*RECORDS FOR THIS EXERCISE*

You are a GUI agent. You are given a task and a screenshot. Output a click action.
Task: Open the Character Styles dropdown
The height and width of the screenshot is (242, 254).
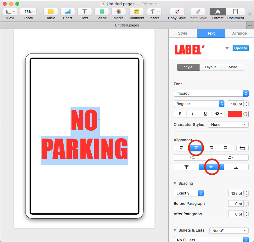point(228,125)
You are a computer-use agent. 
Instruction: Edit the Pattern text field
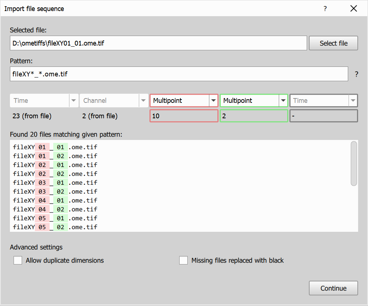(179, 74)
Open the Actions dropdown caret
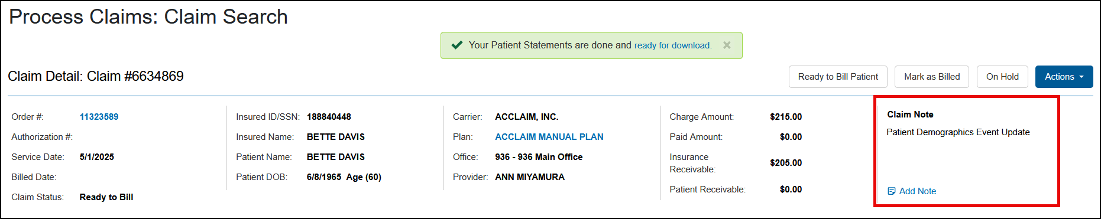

*EXERCISE DIRECTIONS*
Rewrite all of these lines with "dropdown" swapped for "drop-down menu" and everything else left unchanged. Leave the pictures out of your answer.

*OUTPUT OF THE TASK*
You are a GUI agent. You are given a task and a screenshot. Output a click action.
Task: Open the Character Styles drop-down menu
The height and width of the screenshot is (242, 254).
point(228,125)
You are a computer-use agent. 
Instruction: Edit the Pattern text field
(179, 74)
Open the Actions drop-down menu caret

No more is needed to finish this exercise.